While I have received flowers only two times, I don't think I should really complain because in truth, I had only sent flowers once before this. I sent them to one of my mom's friends, who was basically like a second mom to me, on the day that she found out she was officially in remission. I was in college at the time and I think I did the whole 1800flowers thing because it was out of state, and it was pretty simple to go through the pictures and pick a bouquet. I didn't really want to do 1800flowers because they just pick a random florist in the area and all, and I know a few places. So I went online and started at the top of the line. That's when I realized... flowers are freakin expensive! That's one reason why I don't get them very often, probably. They're like $50 for a decent bouquet. The nice ones run about $95... at least on this very fancy site. I then decided, no, we don't need THIS top of the line. So then I thought, I don't really know what I'm looking at or ordering anyway, so I should probably just go to a store. I realized there was a flower store on my way somewhere else Saturday, so I was all set.

Or so I thought, until I met Rita.

Rita was putting together a bouquet when I first arrived at the shop that looked like a cross between something my Aunt Diane, a purple freak fanatic, and a five year old would put together. Not the best start.

"Would you like to order some flowers for a beloved?" was her opening line to me. Yup. Would I like to order some flowers for my beloved.

"Umm... no..."

"So then what are you here for?" Rita asked. Still pretty cheerful.

"I'd like to order some flowers for a sympathy bouquet."

She looked confused. In her defense, I thought maybe I had said the name wrong or something. I mean, I had only ordered flowers once, and I think I'd been in a flower shop, like, never, so maybe I wasn't using the right terminology.

"I need to send flowers to someone whose father died."

"Ohhh," she said. "Well, this is a pretty busy week."

"With Valentine's Day?"

"No, that's not this week. That's next week."

"Oh. So then... this week?"

"Well, this week we have to get ready for Valentine's Day."

Okay. Sometimes I legitimately wonder where I am.

I decided to just go with it and soldier on. "I bet. Well, I'm looking to have these flowers delivered either Monday or Tuesday. Is that possible?"

"Depends."

"On?"

"Well, it depends on whether you want them delivered Monday or Tuesday." I swear, Rita said this with a straight face. This Rita. My grandmother was a Rita. I sort of imagined the two of them having this conversation instead of me and Rita. Probably would've gone on about 20 extra hours. But anyway.

"Either, is what I was saying. If you can deliver them Monday, I'd like them to get there Monday. If you can't, then my second choice would be Tuesday."

"Well, which do you want?"

Seriously? Seriously, Rita? Really? She kept playing with this stupid mess of purple flowers, just rearranging the shit out of them.

"Monday."

"Okay. Let me see if I can do that. Can you hold these for me so they don't all come apart? I been working on them all morning."

Really.

"Sure. Do you have other florists helping you?" I asked. "Like someone who can maybe put together my arrangement so you don't have to stress about it?"

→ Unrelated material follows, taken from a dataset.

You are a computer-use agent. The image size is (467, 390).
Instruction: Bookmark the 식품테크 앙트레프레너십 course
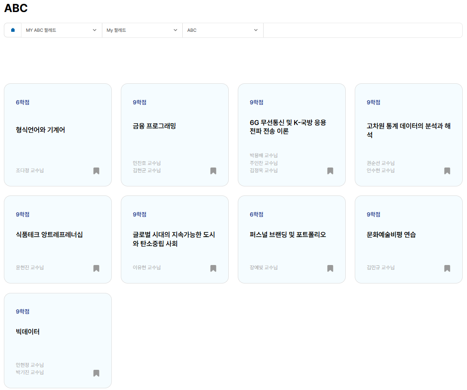coord(96,268)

"No, I wish. Man, Brian, I keep telling him, he's got to get me some help around here. But he keeps saying, 'No Rita, no, you can do it, baby' and I keep trying to do it. But at the end of the day, if he wants the quality of the product to stay where it is" - she nods towards the explosion I'm holding - "then I got to get some help. But let me check here about Monday."

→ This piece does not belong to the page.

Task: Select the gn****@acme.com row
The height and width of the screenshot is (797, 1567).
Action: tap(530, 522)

She clicked through a bunch of things and nodded. "Looks like we can do Monday afternoon. That work?"

"Great," I said. I was actually starting to semi-hope they were booked with Valentine's stuff, even a week early, and that I'd have to find someone who wasn't on purple crack to make the arrangement.

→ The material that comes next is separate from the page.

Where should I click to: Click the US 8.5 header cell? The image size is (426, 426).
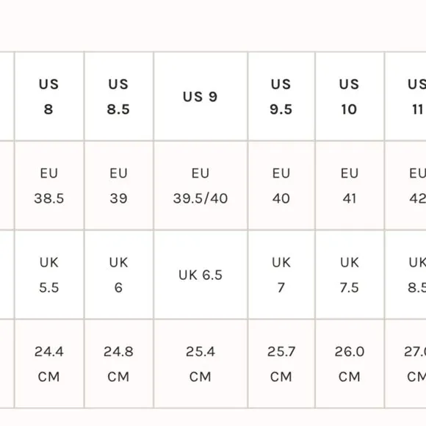[119, 96]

"So what kind of arrangement you looking at again? Birthday? For your dad?"

"Umm no," I said. "Sympathy arrangement, for a woman I work with, her father passed away."

"Oh. So not a birthday thing then."

"No, definitely not. Something... understated."

"Something not showy?"

"Right."

"Okay. So you thinking then... maybe some blues? Like she got the blues cause her dad died?"

You know, I should pause here. Because it was at this distinct moment that I realized, shit, I have to write about this. Right after that line. I knew, Rita had to be a Shut Me Up character. Just had to be. No matter if she pulled it together and acted absolutely normal from here on out, Rita was a story.

"Well, I was looking online and it seems like white is more of the sympathy direction."

"White is really, really boring."

I thought about this for a moment. As I was considering this, a girl named Olivia turned around from her spot arranging plants in the store. "You know, I went to two wakes this week. Yeah, really tough week for me... one was really sad, one wasn't so bad. But anyway, it was white overload. I think a little color might make someone feel a little better. Especially if these are going to this lady's home. You're sending them to make her a little happier, right?"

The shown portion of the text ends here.